**TASK PROMPT**
Without the images, write out all of the following entries exactly.

Start of PROVIDED RECORDS

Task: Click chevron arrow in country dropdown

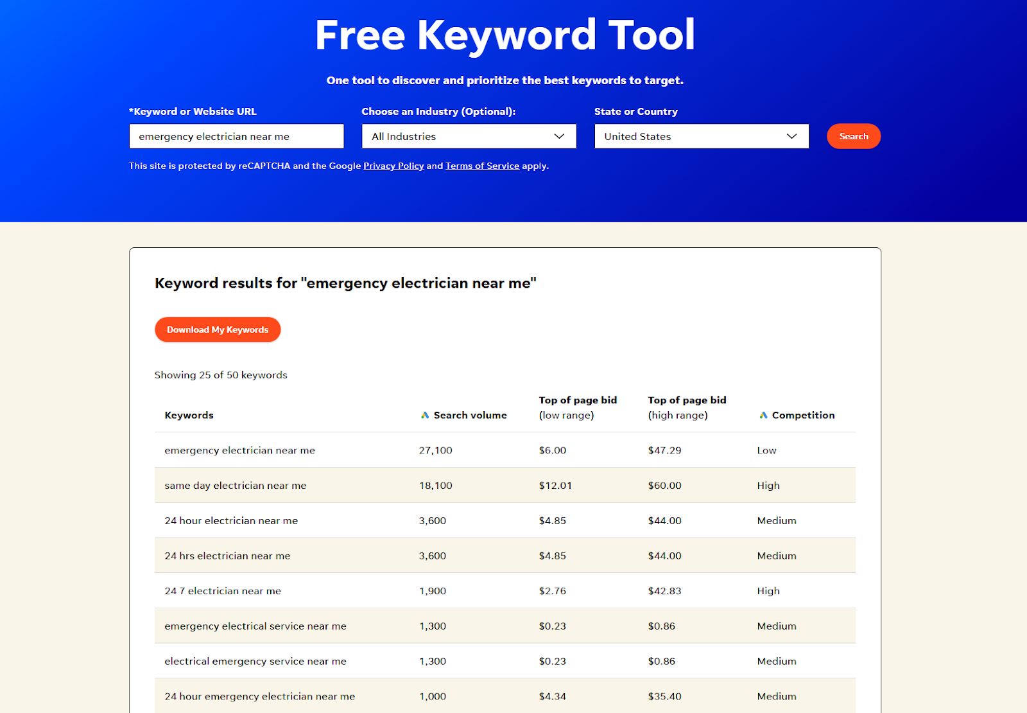Action: point(791,136)
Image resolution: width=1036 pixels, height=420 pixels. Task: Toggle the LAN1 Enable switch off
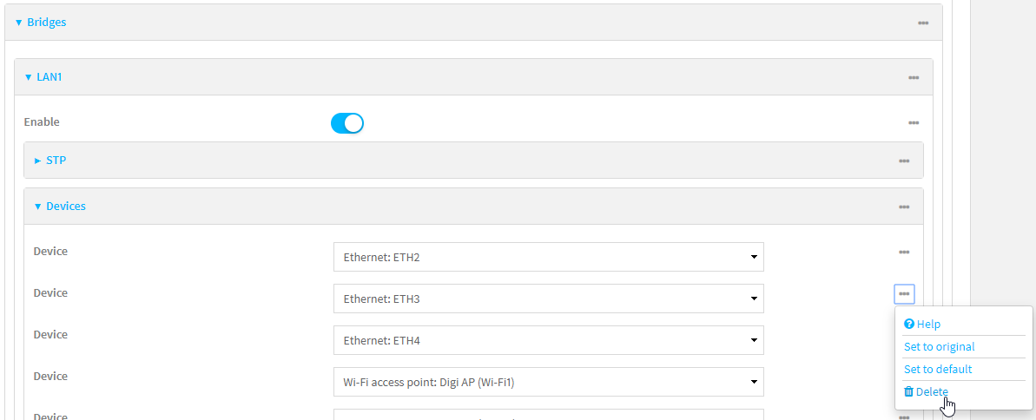(x=346, y=123)
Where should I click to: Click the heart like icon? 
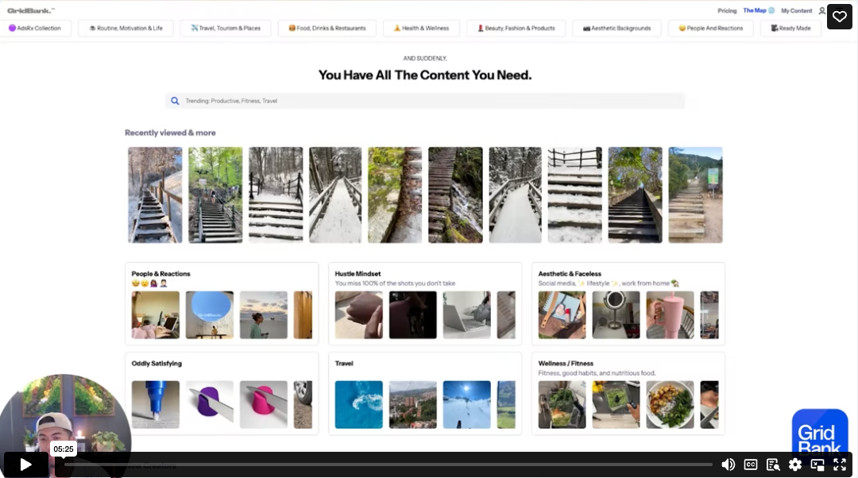tap(840, 17)
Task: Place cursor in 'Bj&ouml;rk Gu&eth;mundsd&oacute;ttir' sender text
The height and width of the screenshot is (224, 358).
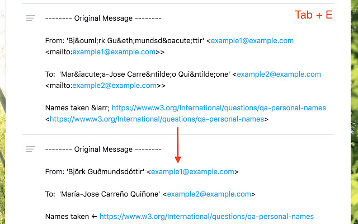Action: pyautogui.click(x=135, y=41)
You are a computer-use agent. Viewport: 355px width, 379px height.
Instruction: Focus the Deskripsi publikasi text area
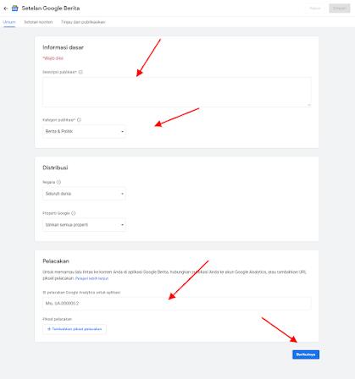point(177,92)
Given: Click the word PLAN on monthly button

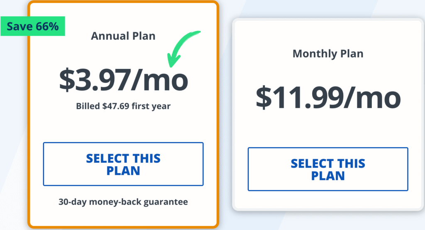Looking at the screenshot, I should (x=328, y=175).
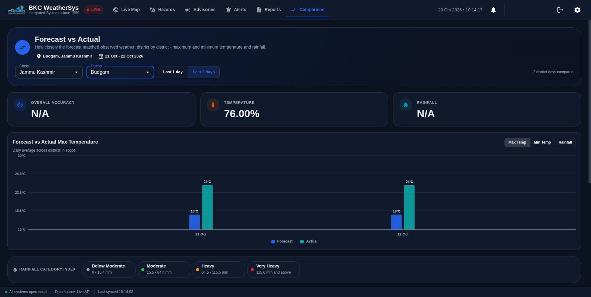
Task: Open the notifications bell
Action: (493, 10)
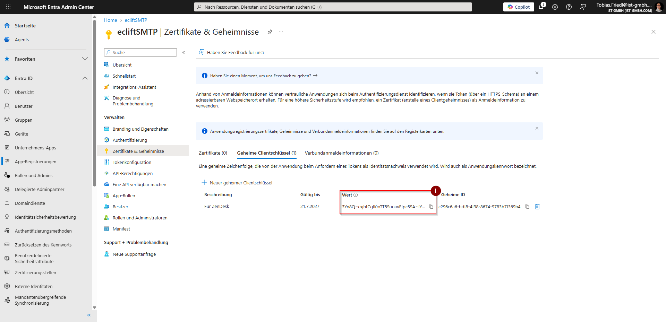Click the help question mark icon

(x=569, y=7)
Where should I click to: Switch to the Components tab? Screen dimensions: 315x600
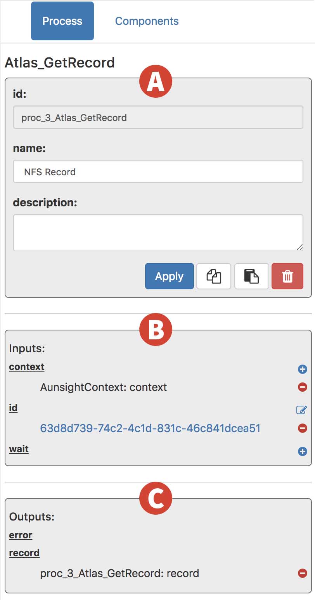click(147, 21)
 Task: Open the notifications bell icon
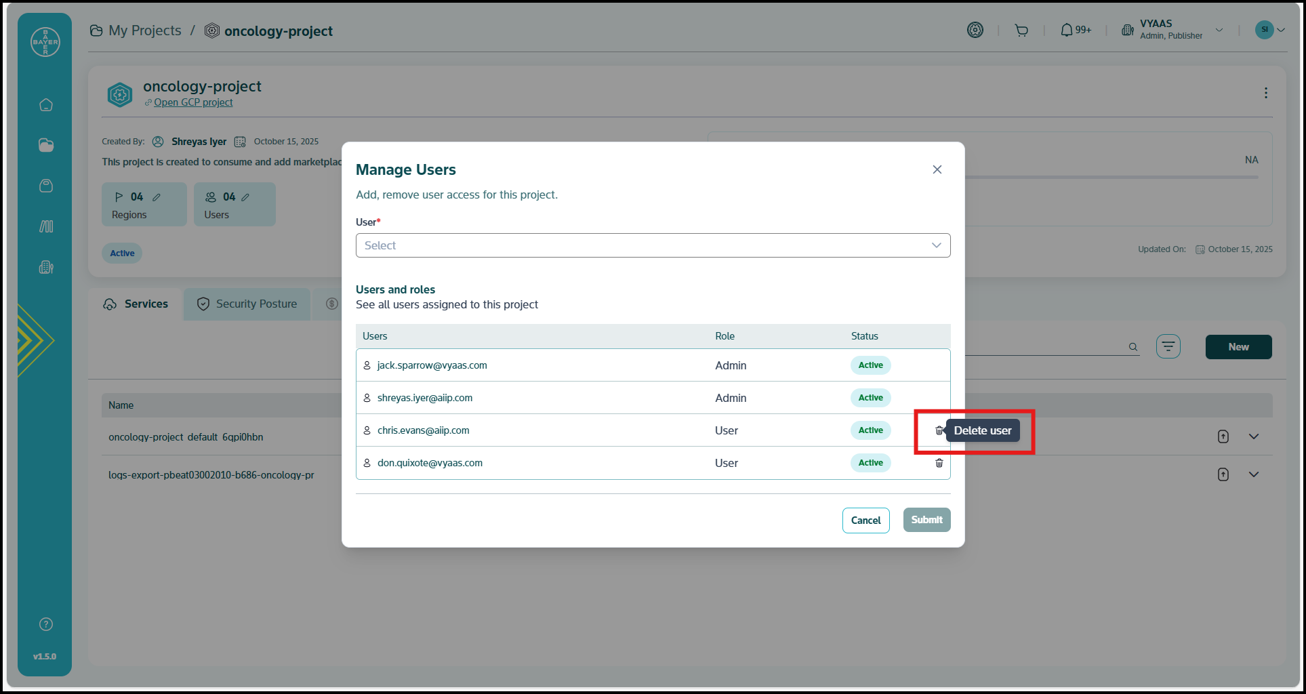(1067, 30)
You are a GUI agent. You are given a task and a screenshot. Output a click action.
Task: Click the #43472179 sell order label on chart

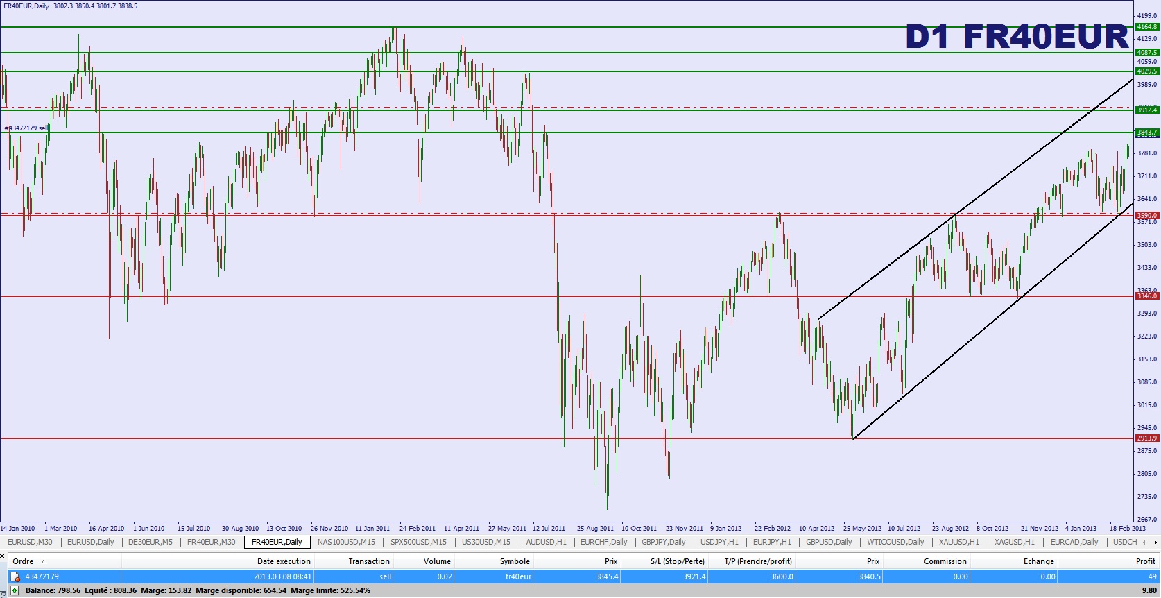coord(26,128)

End of PROVIDED RECORDS

**YOUR SOLUTION**
Task: Click chevron arrow in country dropdown

Action: point(791,136)
Image resolution: width=1036 pixels, height=420 pixels. Task: Toggle the LAN1 Enable switch off
(x=346, y=123)
Where should I click to: Click the heart like icon? 
tap(840, 17)
Task: Place cursor in 'Bj&ouml;rk Gu&eth;mundsd&oacute;ttir' sender text
The height and width of the screenshot is (224, 358).
Action: pyautogui.click(x=135, y=41)
You are a computer-use agent. Viewport: 355px width, 379px height.
Instruction: Focus the Deskripsi publikasi text area
point(177,92)
Given: Click the word PLAN on monthly button

Looking at the screenshot, I should (x=328, y=175).
Task: Open the notifications bell
Action: (493, 10)
Click the help question mark icon

(x=569, y=7)
Where should I click to: Switch to the Components tab? Screen dimensions: 315x600
click(147, 21)
 Task: Open the notifications bell icon
(1067, 30)
You are a GUI agent. You are given a task and a screenshot. Output a click action.
Task: Click the #43472179 sell order label on chart

coord(26,128)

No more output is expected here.